All of the tests are now passing!

I still need a solution for this:

https://github.com/simonw/datasette/blob/5bd510b01adae3f719e4426b9bfbc346a946ba5c/datasette/app.py#L706-L714

I think the answer is ASGI lifespan, which is supported by Uvicorn. https://asgi.readthedocs.io/en/latest/specs/lifespan.html#startup

simonw commented 5 years ago

I also need to actually take advantage of raw_path such that pages like https://fivethirtyeight.datasettes.com/fivethirtyeight/twitter-ratio%2Fsenators can be correctly served.

simonw commented 5 years ago

Tests are failing on Python 3.5: https://travis-ci.org/simonw/datasette/jobs/549380098 - error is TypeError: the JSON object must be str, not 'bytes'

simonw commented 5 years ago

And now the tests are all passing!

Still to do:

simonw commented 5 years ago

I'm going to move the remaining work into a pull request.

simonw commented 5 years ago

It's alive!

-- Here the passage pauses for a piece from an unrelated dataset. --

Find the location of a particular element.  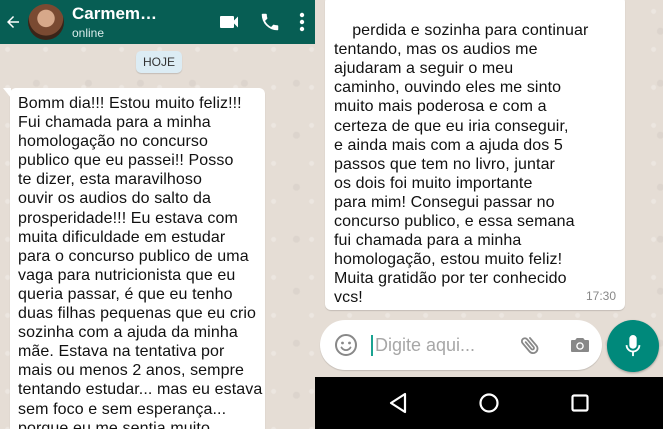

Here's the first deployed version: https://a559123.datasette.io/

You can confirm it's running under ASGI by viewing https://a559123.datasette.io/-/versions and looking for the "asgi" key.

Compare to the last version of master running on Sanic here: http://aa91112.datasette.io/

simonw commented 5 years ago

I wrote about this on my blog: https://simonwillison.net/2019/Jun/23/datasette-asgi/